With the global pandemic we are facing, such inefficiencies are compounded. Thus, law firms see an urgent need to reform the traditional mode of engagement and speed up operations while adapting to the future of work. And legal tech firms found a gap in the market and filled it.

Legal tech firms such as InCloudCounsel, who recently opened their first office in the Asia Pacific region, incorporate a range of cloud computing services and artificial intelligence (AI) to assist lawyers with routine transactional work. Negotiation and management of non-disclosure agreements, vendor contracts, sales and services agreements would be handled by technology. 

The outcome could be a win-win solution for all. Lawyers are no longer held back by geographical and time constraints, and petty legal matters, while clients could anticipate being billed less for routine legal work.

When lawyers offer their services on the cloud, these may be streamlined and highly tailored to your case’s needs. Perhaps the biggest advantage that legal tech firms can offer is transparency at a degree that is previously unheard of. Cloud-based case management platforms used by legal tech companies allow clients to track the progress of case negotiations in real-time — very much like tracking your parcel and waiting for it to be delivered. 

These cloud platforms will then safely store the data when the case is resolved, a potentially better option than filing a case in an office folder and tucking it away in an unknown corner.

Blurring of work boundaries

Enabled by AI, some legal tech firms are also leaning towards delivering data-driven services, something that was almost impossible before the advent of cloud technology.

This year, AI made a historic, yet controversial, appearance in Malaysia’s justice system to assist in crunching data and sentencing during two drug cases. Machine learning can make a very manual process more efficient by automatically developing “mappings” between data sources and the application’s data repository. This cuts down integration and aggregation times.

Data extraction systems are able to collect and process data from hundreds of case precedents. And while IT infrastructures in legal tech firms may only be restricted to routine legal work, when an AI obtains new knowledge through large input and evolves to take on more complex tasks, to what extent will its work encroach on that of a lawyer? So, the question to ask is: Who is really doing the work here? The man or the machine?

At the same time, some standing against legal tech argue that although technology is doing more than ever before for lawyers, at the end of the day, the legal profession still needs a ‘human touch’. In other words, the law still relies on expert knowledge to interpret and apply them onto cases in order to correctly deliver justice.

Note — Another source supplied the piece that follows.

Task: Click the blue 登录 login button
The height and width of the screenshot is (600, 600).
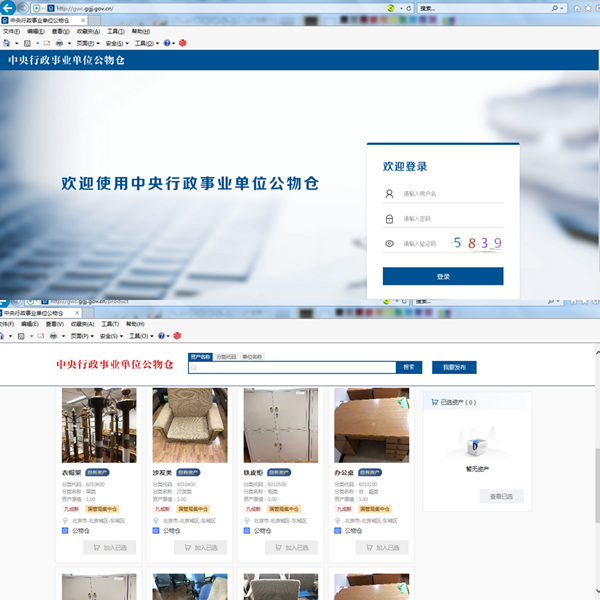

Nobody has an answer to whether or not this is a good thing, but one trend that  is that the job scope of lawyers is slowly being redrawn, and lawyers have to refine existing skills to keep up with the times.

The Future of Legal Tech

The legal profession is one of few fields that is relatively slow in embracing the new normal. But as COVID-19 leaves no industry unaffected, perhaps it is time for lawyers and judges to usher in change and hop onto the cloud. 

The marriage between law and tech signals a need for lawyers to further diversify their skills. The entrance of, for example, data scientists, computer scientists and software engineers indicate that in-house legal professionals would perhaps need to expand their knowledge beyond law books and desktop research in order to thrive in a diverse workplace.

Lawyers not only have to interact with smart technology, but they now have to interact with other specialists across different industries. Cloud computing and AI has the potential to revolutionise the legal industry, and it is only by continually upgrading oneself that one would be able to survive in a post-pandemic digital world.